Oops, memory fails me. To correct my previous statement, for block
compressed files, getPosition reflects the position in the input stream of
the NEXT compressed block of data, so you have to watch for the change in
position after reading the key/value to capture a block transition.
Ahad.

On Thu, Oct 8, 2009 at 10:22 PM, Ahad Rana <ah...@commoncrawl.org> wrote:

> Hi Ishwar,
> You can implement a custom MapRunner and retrieve the position from the
> reader before calling your map function. Be aware though, that for block
> compressed files, the position returned represents block start position, not
> the individual record position.
>
> Ahad.
>
>
> On Thu, Oct 8, 2009 at 4:23 PM, ishwar ramani <rv...@gmail.com> wrote:
>
>> Hi,
>>
>> I need to get the position of the key being processed in a mapper task.
>> My inputFile is a sequence file ....
>>
>> I tried the Context, but the best i could get was the inputsplit
>> position and the
>> file name ....
>>
>>
>> My other option is to start recording the pos in the key value while
>> generating
>> the sequence file.
>> But that would mean rewriting all the files i already have :(
>>
>> any thoughts?
>>
>> ishwar
>>
>
>

Re: retrieving sequenceFile Postion of Key in mapper task

Posted by Ahad Rana <ah...@commoncrawl.org>.
Hi Ishwar,
You can implement a custom MapRunner and retrieve the position from the
reader before calling your map function.

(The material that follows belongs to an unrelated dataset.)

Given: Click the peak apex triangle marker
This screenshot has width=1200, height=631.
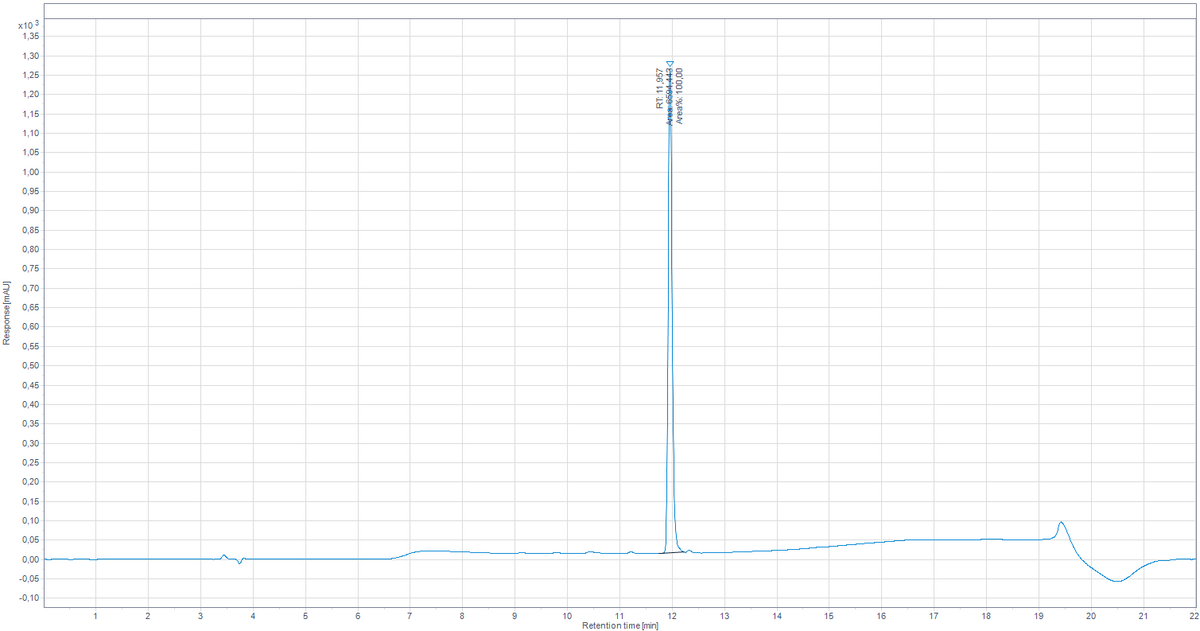Looking at the screenshot, I should pyautogui.click(x=670, y=63).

Be aware though, that for block
compressed files, the position returned represents block start position, not
the individual record position.

Ahad.

On Thu, Oct 8, 2009 at 4:23 PM, ishwar ramani <rv...@gmail.com> wrote:

> Hi,
>
> I need to get the position of the key being processed in a mapper task.
> My inputFile is a sequence file ....
>
> I tried the Context, but the best i could get was the inputsplit
> position and the
> file name ....
>
>
> My other option is to start recording the pos in the key value while
> generating
> the sequence file.
> But that would mean rewriting all the files i already have :(
>
> any thoughts?
>
> ishwar
>